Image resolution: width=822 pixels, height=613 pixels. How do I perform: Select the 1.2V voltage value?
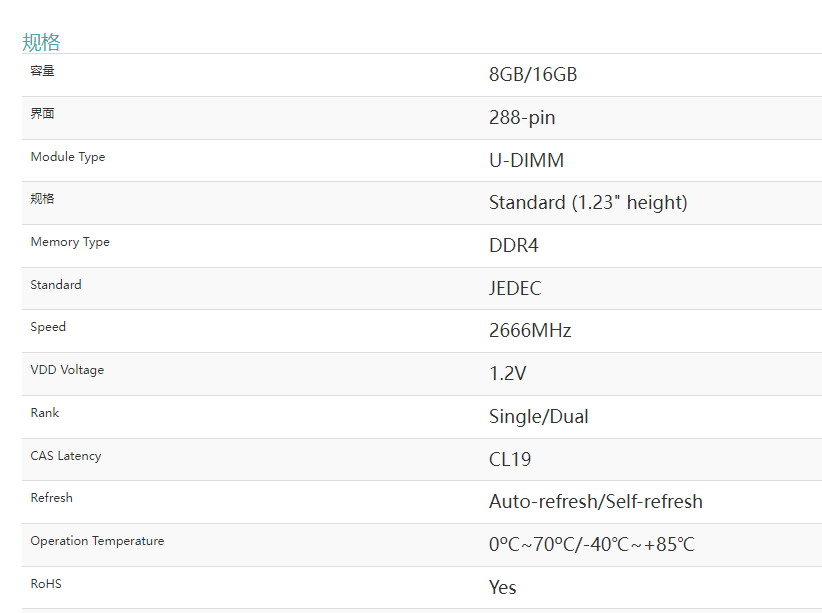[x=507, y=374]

--

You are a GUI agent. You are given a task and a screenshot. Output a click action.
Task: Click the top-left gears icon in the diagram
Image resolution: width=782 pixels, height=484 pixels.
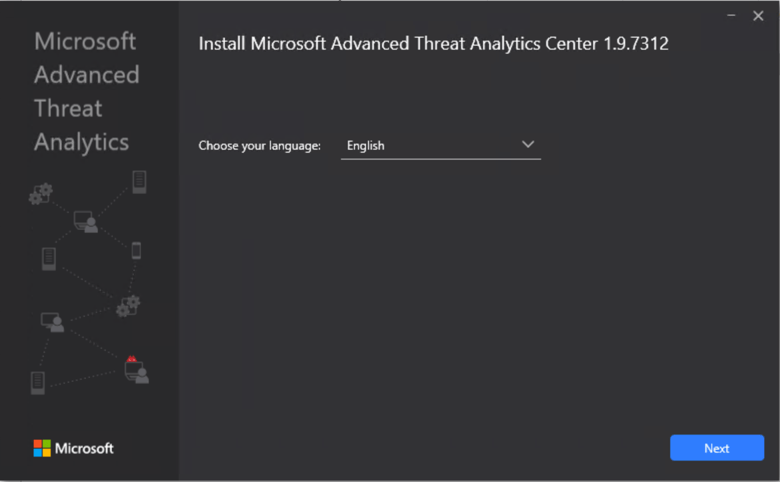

* **To do**
Once you find the line with "You are a GUI" in the entries above, output it and each line after it up to and including the line with "Image resolution: width=782", and nothing else.

* **Exercise output**
You are a GUI agent. You are given a task and a screenshot. Output a click action.
Task: Click the top-left gears icon in the diagram
Image resolution: width=782 pixels, height=484 pixels.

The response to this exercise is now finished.